BANDARLAMPUNG, Teraslampung.com –– Seorang pejabat di Pemkab Lampung Timur mengadu kepada Teraslampung.com, beberapa waktu lalu: “Apakah para wartawan itu diajari sopan-santun? Saya sudah bilang bahwa lembaga kami tidak punya anggaran untuk memberi tunjangan hari raya (THR) untuk para wartawan, tapi mereka ngotot tidak mau pergi sebelum dikasih uang.”
Pejabat itu menuturkan, cara para wartawan minta THR tidak seperti cara orang beradab.”Mereka sampai naik ke atas meja kantor. Menjelang Lebaran, kantor kami selalu penuh oleh para wartawan yang mau minta THR. Sebagian besar wajahnya tidak kami kenal karena tidak pernah meliput di kantor kami,” ujarnya.
Pejabat Lampung Timur itu mengaku, saking takutnya menghadapi wartawan menjelang Lebaran, bosnya sering sengaja tidak datang ke kantor. “Karena atasan saya tidak di kantor, sayalah yang menghadapi para ‘wartawan luar negeri’ itu,” katanya.
‘Wartawan luar negeri’ adalah istilah untuk wartawan abal-abal alias wartawan gadungan dari daerah lain atau seseorang yang nyaru sebagai wartawan hanya untuk mendapatkan uang dari para pejabat di luar daerah. Menjelang Lebaran, para ‘wartawan luar negeri’ bisa bergerak cepat lintas ‘negara’ (baca: daerah).

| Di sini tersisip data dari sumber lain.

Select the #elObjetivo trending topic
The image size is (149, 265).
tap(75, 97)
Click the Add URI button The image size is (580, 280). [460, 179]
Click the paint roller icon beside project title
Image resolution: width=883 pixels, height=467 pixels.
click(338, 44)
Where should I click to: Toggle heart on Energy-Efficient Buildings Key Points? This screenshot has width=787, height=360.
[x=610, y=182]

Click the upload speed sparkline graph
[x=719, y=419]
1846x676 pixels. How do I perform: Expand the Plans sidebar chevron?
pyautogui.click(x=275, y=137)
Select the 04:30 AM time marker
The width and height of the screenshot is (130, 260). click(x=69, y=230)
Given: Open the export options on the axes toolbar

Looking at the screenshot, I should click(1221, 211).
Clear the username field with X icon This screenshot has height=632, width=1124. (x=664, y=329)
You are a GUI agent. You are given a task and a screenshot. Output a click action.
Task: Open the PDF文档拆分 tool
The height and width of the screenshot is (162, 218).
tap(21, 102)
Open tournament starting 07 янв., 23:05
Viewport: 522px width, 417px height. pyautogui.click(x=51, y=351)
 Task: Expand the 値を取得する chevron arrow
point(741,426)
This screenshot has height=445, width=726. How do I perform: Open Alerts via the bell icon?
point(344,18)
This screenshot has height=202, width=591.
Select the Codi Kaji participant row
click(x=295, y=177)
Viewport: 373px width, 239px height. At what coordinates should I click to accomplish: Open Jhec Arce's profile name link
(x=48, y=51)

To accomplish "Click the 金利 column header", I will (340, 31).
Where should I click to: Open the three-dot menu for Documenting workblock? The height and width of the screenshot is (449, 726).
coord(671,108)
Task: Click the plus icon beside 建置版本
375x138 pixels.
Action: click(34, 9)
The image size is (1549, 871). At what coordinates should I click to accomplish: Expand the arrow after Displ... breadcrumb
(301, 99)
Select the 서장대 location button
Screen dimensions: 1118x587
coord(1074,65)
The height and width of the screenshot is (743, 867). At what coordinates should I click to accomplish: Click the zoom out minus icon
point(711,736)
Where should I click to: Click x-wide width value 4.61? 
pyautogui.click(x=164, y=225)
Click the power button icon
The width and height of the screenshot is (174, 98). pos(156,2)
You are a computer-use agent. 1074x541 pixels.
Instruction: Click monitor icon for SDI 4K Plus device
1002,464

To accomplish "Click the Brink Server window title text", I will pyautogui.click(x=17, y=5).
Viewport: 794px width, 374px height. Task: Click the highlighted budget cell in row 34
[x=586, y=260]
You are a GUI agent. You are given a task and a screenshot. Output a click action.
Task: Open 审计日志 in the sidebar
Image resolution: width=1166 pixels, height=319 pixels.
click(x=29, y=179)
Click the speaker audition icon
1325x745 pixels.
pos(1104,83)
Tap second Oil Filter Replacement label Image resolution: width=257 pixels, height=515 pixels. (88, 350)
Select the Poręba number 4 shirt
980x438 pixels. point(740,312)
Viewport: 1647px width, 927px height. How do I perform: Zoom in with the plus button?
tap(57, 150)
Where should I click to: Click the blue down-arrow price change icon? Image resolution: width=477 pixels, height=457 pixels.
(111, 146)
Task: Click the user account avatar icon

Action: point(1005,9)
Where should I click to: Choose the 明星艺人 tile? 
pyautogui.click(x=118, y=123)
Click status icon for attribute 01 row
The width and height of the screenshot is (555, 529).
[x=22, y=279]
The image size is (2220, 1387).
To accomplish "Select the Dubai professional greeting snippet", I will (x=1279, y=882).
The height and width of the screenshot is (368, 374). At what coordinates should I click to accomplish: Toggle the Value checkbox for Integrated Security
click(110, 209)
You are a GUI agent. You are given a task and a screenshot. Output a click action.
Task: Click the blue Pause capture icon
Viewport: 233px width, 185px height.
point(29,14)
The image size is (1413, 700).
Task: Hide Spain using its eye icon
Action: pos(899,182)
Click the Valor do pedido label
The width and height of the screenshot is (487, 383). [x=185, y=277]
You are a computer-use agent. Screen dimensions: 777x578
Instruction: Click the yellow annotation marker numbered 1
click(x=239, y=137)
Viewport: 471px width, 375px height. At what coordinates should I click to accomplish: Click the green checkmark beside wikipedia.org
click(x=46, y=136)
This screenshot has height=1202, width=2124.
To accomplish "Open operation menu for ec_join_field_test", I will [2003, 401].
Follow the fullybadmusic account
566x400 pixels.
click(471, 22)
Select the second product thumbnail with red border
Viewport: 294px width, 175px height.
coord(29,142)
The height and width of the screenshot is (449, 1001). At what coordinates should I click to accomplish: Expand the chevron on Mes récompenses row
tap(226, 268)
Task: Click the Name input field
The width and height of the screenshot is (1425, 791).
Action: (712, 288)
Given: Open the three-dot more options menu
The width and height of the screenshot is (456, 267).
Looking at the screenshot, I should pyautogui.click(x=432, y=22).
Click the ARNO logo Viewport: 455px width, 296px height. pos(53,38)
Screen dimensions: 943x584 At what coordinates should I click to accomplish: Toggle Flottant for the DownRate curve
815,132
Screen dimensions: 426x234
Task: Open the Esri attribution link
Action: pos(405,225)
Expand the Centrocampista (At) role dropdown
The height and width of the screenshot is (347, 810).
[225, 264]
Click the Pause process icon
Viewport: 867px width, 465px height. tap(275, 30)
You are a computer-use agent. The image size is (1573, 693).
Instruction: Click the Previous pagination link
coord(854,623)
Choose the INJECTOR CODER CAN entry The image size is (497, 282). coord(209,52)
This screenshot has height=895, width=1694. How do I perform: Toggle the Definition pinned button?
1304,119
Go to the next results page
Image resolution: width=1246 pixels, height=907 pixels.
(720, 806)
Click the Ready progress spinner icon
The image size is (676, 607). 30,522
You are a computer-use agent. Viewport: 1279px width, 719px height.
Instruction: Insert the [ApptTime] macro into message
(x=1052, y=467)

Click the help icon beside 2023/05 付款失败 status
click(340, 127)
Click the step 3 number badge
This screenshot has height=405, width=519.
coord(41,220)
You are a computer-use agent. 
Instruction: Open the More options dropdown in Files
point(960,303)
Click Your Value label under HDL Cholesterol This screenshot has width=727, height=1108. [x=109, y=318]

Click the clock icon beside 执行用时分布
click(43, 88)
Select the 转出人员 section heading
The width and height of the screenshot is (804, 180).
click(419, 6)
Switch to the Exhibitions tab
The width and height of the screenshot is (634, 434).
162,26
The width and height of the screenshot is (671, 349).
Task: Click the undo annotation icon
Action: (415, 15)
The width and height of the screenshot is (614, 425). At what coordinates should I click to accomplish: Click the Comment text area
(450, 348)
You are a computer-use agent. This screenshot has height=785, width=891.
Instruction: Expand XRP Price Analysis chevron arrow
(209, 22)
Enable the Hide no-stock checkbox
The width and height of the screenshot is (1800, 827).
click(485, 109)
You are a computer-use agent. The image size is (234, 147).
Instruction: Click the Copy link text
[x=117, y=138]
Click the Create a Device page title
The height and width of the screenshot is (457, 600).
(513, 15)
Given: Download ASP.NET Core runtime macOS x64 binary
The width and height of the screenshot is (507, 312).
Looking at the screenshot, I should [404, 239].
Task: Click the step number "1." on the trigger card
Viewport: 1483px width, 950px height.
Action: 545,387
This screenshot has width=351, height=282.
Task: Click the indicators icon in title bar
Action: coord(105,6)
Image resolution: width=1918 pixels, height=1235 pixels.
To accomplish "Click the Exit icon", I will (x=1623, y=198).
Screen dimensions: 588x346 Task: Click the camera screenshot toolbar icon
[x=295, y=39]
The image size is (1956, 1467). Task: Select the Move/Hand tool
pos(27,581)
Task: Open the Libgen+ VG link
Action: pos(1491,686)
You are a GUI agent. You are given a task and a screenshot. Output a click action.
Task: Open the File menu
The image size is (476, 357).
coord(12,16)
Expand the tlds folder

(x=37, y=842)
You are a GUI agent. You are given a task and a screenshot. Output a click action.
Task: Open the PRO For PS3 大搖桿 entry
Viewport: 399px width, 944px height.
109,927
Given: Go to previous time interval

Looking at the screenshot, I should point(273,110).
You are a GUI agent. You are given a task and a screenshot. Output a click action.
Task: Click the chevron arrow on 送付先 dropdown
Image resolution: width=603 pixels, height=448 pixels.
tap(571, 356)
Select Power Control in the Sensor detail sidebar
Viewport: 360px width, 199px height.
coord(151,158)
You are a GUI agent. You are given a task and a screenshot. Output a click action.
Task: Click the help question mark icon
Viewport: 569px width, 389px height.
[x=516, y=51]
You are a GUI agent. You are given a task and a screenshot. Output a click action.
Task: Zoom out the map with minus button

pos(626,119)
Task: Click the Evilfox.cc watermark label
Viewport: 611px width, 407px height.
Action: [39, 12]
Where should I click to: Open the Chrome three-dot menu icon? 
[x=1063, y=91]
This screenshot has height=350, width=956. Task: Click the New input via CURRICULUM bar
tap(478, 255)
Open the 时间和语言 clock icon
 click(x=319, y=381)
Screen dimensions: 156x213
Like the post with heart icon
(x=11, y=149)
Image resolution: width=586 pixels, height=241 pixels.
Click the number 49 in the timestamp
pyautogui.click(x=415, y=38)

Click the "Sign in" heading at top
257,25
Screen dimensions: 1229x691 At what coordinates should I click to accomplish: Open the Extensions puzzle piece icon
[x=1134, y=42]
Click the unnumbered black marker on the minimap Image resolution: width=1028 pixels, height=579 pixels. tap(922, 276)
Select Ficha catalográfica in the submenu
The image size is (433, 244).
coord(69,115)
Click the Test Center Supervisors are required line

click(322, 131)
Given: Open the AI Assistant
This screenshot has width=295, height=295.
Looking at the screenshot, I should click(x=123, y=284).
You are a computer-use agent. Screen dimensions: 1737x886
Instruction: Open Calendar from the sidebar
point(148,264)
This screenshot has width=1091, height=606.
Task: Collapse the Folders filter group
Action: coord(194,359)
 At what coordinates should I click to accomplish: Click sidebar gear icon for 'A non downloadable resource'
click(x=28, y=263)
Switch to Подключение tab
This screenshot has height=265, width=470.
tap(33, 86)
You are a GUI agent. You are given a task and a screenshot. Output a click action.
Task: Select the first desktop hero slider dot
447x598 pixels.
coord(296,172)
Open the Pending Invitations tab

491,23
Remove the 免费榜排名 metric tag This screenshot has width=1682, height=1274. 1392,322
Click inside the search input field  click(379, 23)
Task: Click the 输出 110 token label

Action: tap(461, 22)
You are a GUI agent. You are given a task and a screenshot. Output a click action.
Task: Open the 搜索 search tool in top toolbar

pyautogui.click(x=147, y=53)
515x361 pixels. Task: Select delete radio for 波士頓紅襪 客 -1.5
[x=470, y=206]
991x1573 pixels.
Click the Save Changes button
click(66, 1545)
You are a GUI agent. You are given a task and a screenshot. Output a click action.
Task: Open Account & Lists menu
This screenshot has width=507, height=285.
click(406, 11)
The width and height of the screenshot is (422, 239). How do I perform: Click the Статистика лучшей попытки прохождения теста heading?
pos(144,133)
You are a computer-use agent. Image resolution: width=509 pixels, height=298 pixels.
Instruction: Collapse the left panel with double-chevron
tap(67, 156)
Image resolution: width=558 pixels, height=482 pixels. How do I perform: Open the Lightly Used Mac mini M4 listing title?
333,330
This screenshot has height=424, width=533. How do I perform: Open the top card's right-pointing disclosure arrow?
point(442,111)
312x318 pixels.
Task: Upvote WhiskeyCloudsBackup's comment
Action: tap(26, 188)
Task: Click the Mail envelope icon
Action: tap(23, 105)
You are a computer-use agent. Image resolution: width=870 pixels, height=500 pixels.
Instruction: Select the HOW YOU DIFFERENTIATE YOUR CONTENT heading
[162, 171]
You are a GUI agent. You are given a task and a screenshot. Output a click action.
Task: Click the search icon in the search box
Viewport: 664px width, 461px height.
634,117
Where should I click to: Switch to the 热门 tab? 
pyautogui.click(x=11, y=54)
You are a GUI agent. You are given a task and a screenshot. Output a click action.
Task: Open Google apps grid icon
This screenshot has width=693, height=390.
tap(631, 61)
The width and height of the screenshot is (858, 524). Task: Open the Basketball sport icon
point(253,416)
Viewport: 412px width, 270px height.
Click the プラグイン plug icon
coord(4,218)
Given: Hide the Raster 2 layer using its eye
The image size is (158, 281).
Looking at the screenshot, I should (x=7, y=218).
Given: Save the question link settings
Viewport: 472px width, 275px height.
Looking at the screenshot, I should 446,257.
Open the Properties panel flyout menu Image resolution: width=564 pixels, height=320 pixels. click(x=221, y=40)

Fenomena wartawan berburu THR tidak hanya terjadi di Lampung Timur. Di semua daerah di Lampung hal itu juga terjadi. Bahkan, di lembaga militer seperti Korem dan Kodim atau lembaga kepolisian pun mereka berani beraksi. Alasan klasiknya, mereka mau bersilaturahmi. Tapi ujung-ujungnya mereka menyodorkan daftar nama wartawan yang perlu dikasih THR.
“Menjelang Lebaran, di Polda Lampung pun biasanya diserbu ‘wartawan luar negeri’. Kami sampai malu, sehingga sengaja tidak mau liputan di Polda menjelang Lebaran,” kata seorang wartawan yang biasa meliput di Polda Lampung.
Menurut wartawan tersebut, jumlah ‘wartawan luar negeri’ yang berburu THR menjelang Lebaran bisa mencapai ratusan orang. Mereka datang dari luar Bandarlampung secara berkelompok. “Ada yang memakai sepeda motor, tapi banyak juga yang datang dengan mobil,” katanya.
Kisah lain diceritakan Ibnu, bukan nama sebenarnya, seorang kepala Sekolah Dasar di Rajabasa, Bandarlampung.
Ibnu mengaku, menjelang Idul Fitri tahun lalu rumahnya didatangi dua orang wartawan. Awalnya dua wartawan itu bertanya soal dana bantuan operasional sekolah (BOS). Namun, sebelum mereka pamit pulang, dua wartawan tersebut minta THR.
“Karena kasihan, saya kasih mereka masing-masing Rp 50 ribu,” kata Ibnu.
Ibnu mengaku, tak berapa lama kemudian datang lagi enam tamu bermobil. Mereka juga mengaku sebagai wartawan. “Mereka memaksa kami memberi THR. Kalau tidak, mereka akan membeberkan penyimpangan dana BOS di sekolah kami. Padahal, kami sudah jelaskan bahwa pengelolaan dana BOS di sekolah kami sudah dipasang di papan informasi sekolah, Mereka bisa melihatnya di sekolah.” katanya.
“Karena takut mereka membuat keributan di rumah saya, akhirnya saya kasih Rp200 ribu untuk enam orang. Tapi, esok harinya datang lagi kelompok wartawan lain. Istri saya sampai stres,” katanya.